We recently implemented custom canonical tags for our customers.  Many of our customers have several domain names that point to a single site.  They wanted to be able to set a canonical domain name for the site and sometimes override the canonical url per page.

Our Solution 

This is a pretty easy problem to solve.  Here's what we decided on.

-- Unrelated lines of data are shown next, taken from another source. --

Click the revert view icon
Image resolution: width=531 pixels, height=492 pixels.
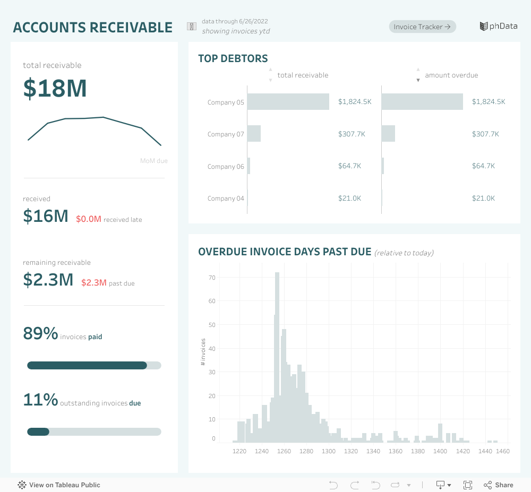[375, 485]
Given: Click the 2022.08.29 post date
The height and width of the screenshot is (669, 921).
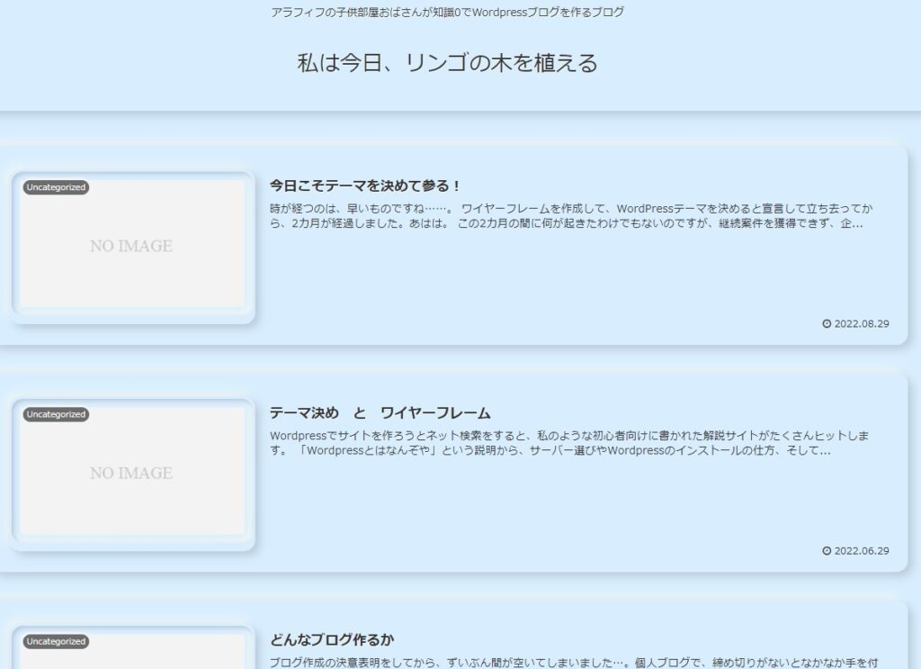Looking at the screenshot, I should [862, 324].
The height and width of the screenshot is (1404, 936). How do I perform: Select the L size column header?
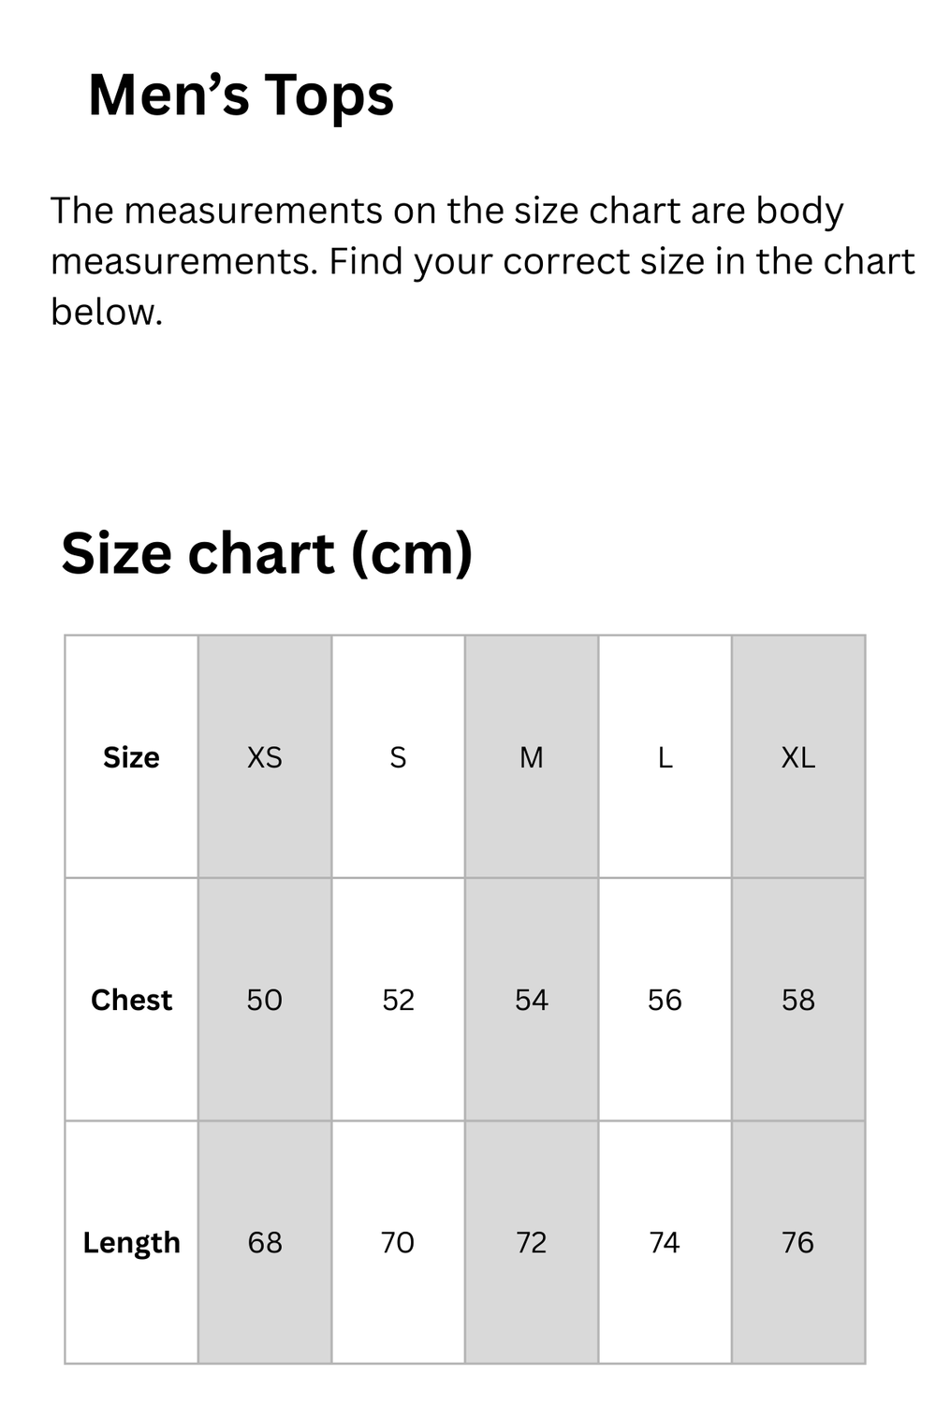click(665, 757)
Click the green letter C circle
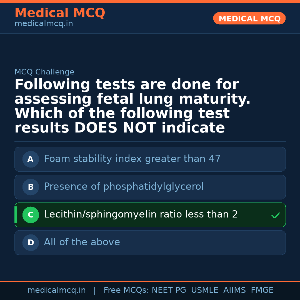This screenshot has height=300, width=300. pos(31,215)
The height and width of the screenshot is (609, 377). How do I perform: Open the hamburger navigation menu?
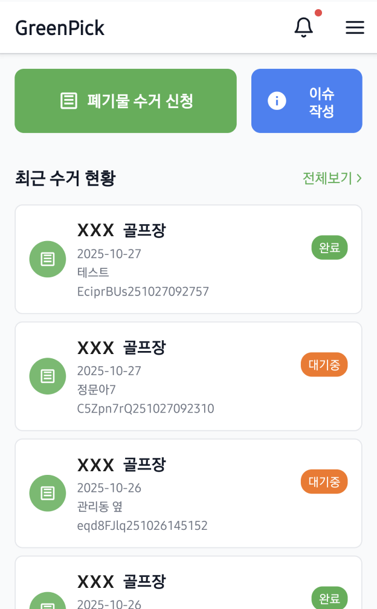355,27
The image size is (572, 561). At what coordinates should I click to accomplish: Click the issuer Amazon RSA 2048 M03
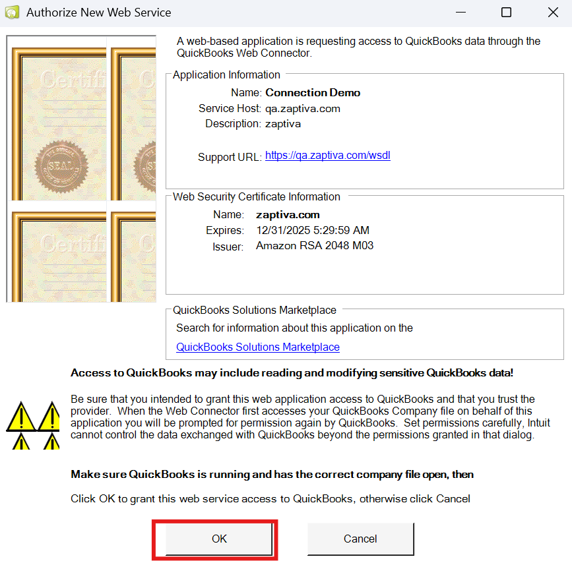click(315, 246)
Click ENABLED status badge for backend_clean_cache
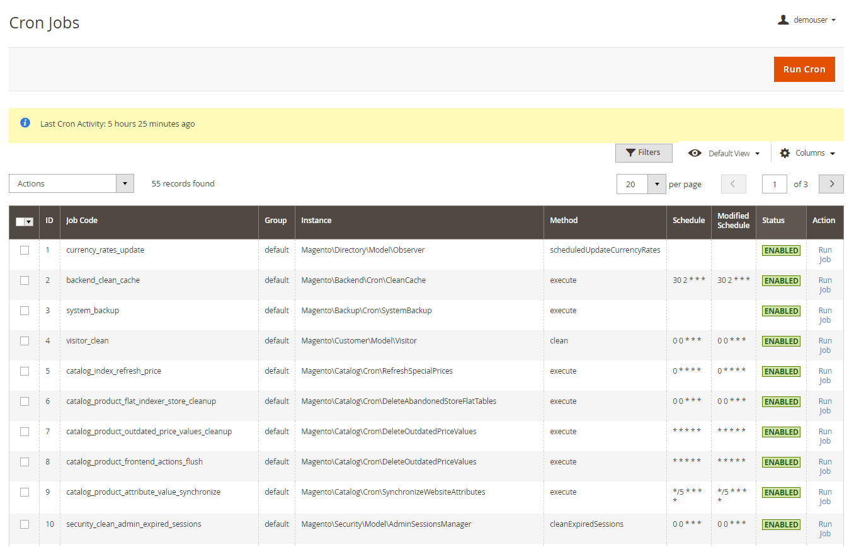854x547 pixels. click(x=781, y=280)
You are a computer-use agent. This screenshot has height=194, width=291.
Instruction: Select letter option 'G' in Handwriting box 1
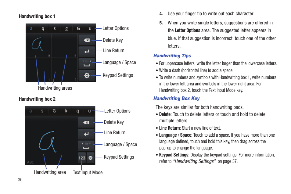[x=78, y=28]
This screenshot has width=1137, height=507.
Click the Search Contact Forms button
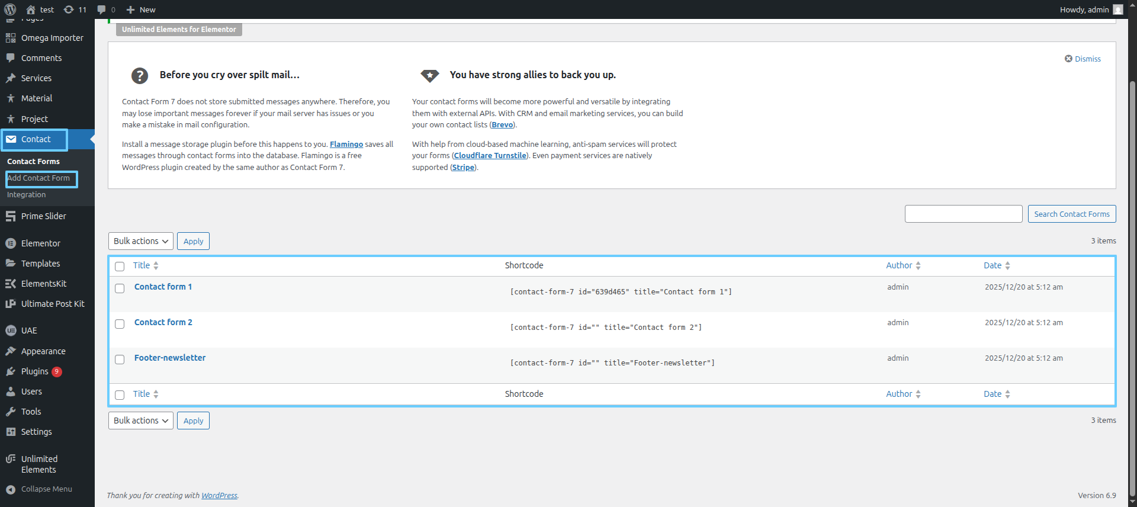[1071, 214]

  1. Setup a site setting to allow a user to set the site canonical domain name
  2. Create a page setting to allow a user to override the canonical url per page.  We decided to allow relative or absolute url canonical overrides per page to allow for the most flexibility.
  3. Here's how it works.
    1. If the user sets the canonical domain name but no page override, use the canonical domain name appended with the Umbraco page url.
    2. If the page override is set and is an absolute url, use the absolute url as the canonical tag
    3. If the page override is set and is a relative url, use the canonical domain name appended with the relative url

 Umbraco Document Type Changes

  1. Create a textstring field named Canonical Domain Name (alias canonicalDomainName) in your Site Settings.  We usually have a Site Settings tab on the homepage of every site.
    We use the validation regular expression below to ensure the user enters a valid domain name prefixed with http:// or https://

    ^(http|https):\/\/([a-zA-Z0-9]([a-zA-Z0-9\-]{0,61}[a-zA-Z0-9])?\.)+[a-zA-Z]{2,6}$

  2. Add a textstring field named Canonical Link Override (alias canonicalLinkOverride) to your master document type.  This setting should be available to all pages.

Code Changes

We created a simple extension method to allow for the Canonical Url to be an extension of IPublishedContent available for Umbraco models.  You can just add this to a class file in your App_Code folder for a simple site or as part of a dll for a more complex project.

 

public static string GetCanonicalUrl(this IPublishedContent node)
{
	IPublishedContent root = node.Root();
	string canonicalDomainName = root.Value<string>("canonicalDomainName");
	string canonicalUrl = "";
	if (node.HasValue("canonicalLinkOverride"))
	{
		string canonicalLinkOverride = node.Value<string>("canonicalLinkOverride");
		if (canonicalLinkOverride.StartsWith("http")) // absolute url
		{
			canonicalUrl = canonicalLinkOverride;
		}
		else // not an absolute url
		{
			if (canonicalLinkOverride[0] != '/') // correct user entries that don't include a leading slash
			{
				canonicalLinkOverride = "/" + canonicalLinkOverride;
			}
			canonicalUrl = canonicalDomainName + canonicalLinkOverride;
		}
	}
	else if (canonicalDomainName != "")
	{
		canonicalUrl = canonicalDomainName + node.Url();
	}
	return canonicalUrl;
}

View Updates

In your master template, simply add this code.  (Note: We actually add this in a header partial view surrounded by an if not empty string statement.)

<link rel="canonical" href="@Model.GetCanonicalUrl()" />

That's it.  With these simple additions, we added canonical links.